(Instructions for the task)
Search the entries for the word "below" and return every line where it is found.
═══
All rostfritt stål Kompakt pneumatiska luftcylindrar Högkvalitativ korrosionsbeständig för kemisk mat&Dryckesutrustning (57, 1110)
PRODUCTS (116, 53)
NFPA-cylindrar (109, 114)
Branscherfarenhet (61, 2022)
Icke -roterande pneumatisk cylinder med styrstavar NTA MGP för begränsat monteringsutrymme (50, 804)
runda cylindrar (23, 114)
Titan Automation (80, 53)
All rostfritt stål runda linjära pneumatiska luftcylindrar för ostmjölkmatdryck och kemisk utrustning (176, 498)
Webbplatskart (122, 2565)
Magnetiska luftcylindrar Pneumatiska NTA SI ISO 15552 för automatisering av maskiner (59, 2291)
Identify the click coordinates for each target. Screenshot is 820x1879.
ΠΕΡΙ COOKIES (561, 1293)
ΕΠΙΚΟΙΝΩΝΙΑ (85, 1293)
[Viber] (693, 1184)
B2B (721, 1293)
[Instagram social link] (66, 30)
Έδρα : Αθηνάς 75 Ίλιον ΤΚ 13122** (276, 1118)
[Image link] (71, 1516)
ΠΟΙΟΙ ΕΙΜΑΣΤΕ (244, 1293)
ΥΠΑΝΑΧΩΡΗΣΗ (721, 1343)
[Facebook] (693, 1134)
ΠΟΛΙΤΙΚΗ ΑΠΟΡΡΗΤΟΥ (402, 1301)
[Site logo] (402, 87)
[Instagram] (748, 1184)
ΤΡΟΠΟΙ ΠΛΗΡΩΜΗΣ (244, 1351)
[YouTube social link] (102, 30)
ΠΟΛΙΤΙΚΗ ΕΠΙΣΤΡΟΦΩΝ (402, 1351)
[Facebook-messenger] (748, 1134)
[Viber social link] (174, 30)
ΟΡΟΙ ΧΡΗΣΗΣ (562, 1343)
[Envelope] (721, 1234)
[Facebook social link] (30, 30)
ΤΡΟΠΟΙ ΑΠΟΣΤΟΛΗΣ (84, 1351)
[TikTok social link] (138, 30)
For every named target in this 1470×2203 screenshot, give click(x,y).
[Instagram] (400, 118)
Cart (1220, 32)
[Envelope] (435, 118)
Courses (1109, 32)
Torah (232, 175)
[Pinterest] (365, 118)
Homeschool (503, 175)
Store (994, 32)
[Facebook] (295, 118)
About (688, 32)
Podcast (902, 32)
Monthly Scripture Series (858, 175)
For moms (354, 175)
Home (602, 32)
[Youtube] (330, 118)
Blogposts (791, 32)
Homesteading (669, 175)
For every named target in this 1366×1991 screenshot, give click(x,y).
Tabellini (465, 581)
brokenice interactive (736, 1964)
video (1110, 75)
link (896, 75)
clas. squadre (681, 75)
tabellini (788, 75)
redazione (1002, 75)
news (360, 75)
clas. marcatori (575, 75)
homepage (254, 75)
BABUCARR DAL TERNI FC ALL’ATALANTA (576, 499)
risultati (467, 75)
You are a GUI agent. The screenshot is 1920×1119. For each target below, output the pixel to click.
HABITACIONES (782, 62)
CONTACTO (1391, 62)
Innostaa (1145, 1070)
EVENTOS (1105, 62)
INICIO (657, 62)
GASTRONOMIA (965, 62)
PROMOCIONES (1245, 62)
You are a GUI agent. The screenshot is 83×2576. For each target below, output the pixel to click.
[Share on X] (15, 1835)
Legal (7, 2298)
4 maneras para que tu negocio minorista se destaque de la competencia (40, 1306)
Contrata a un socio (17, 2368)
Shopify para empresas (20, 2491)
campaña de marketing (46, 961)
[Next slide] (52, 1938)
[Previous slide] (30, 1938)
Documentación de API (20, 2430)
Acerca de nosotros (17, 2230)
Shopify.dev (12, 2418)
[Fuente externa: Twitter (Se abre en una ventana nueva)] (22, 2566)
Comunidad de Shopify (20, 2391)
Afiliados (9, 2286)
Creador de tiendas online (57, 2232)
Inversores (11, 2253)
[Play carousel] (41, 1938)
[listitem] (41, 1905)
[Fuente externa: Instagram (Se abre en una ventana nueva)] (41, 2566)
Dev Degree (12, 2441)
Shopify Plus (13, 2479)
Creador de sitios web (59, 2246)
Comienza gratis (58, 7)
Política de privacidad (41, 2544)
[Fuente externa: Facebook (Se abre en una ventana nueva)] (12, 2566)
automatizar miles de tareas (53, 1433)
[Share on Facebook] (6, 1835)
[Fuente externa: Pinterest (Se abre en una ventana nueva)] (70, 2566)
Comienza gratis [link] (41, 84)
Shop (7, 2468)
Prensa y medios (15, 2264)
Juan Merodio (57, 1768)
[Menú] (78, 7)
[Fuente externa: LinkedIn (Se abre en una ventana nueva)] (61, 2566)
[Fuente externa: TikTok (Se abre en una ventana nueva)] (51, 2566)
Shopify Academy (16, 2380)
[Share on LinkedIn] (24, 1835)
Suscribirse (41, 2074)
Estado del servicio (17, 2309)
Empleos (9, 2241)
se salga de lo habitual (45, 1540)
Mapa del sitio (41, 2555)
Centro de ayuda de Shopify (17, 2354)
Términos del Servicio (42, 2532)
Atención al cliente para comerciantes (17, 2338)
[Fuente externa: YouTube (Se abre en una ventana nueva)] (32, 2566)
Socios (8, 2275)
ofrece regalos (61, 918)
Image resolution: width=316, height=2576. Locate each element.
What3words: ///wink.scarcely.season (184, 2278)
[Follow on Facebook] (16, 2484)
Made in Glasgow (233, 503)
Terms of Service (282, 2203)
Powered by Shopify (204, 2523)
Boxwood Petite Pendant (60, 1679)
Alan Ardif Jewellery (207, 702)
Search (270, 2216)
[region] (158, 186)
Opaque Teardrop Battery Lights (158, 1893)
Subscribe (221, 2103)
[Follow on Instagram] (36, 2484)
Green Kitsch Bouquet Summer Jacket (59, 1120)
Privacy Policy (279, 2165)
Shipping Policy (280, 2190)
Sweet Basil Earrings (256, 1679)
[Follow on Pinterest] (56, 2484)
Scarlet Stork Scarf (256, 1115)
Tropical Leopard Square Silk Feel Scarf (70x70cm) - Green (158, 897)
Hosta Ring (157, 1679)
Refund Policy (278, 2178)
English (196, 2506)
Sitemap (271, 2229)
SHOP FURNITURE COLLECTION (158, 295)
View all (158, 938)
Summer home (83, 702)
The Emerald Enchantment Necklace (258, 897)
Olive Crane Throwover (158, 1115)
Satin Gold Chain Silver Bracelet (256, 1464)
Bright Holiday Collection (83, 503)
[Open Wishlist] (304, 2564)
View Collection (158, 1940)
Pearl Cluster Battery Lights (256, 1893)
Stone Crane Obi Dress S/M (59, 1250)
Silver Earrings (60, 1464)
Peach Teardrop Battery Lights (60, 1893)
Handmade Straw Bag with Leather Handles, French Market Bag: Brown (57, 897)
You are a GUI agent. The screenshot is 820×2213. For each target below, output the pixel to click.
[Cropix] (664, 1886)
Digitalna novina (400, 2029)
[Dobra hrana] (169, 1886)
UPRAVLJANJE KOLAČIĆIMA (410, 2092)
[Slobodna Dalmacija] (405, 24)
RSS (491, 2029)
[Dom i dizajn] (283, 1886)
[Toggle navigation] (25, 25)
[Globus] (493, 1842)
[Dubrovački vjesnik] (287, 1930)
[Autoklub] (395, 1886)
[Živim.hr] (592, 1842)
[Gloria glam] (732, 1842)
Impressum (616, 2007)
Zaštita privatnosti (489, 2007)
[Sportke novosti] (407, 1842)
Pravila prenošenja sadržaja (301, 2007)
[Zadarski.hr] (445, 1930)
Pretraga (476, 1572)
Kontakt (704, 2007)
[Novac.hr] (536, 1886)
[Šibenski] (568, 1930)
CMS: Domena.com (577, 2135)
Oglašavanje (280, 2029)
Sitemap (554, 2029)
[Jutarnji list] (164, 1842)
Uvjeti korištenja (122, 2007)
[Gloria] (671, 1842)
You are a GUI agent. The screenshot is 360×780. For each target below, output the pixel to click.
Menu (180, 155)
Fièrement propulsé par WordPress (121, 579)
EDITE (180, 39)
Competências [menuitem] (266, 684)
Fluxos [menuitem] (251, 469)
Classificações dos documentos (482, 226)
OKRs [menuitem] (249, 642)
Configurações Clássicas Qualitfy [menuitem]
═══
(Response to the exercise)
You are a GUI agent. The screenshot is 1920×1119. For each target below, output the pixel to click.
You are a GUI agent. The screenshot is 83×2576. For each target below, output the pixel to click.
You are a GUI agent. The screenshot is 820×2213. For each target below, output the pixel to click.
You are a GUI agent. The screenshot is 360×780. For each target below, output the pixel to click.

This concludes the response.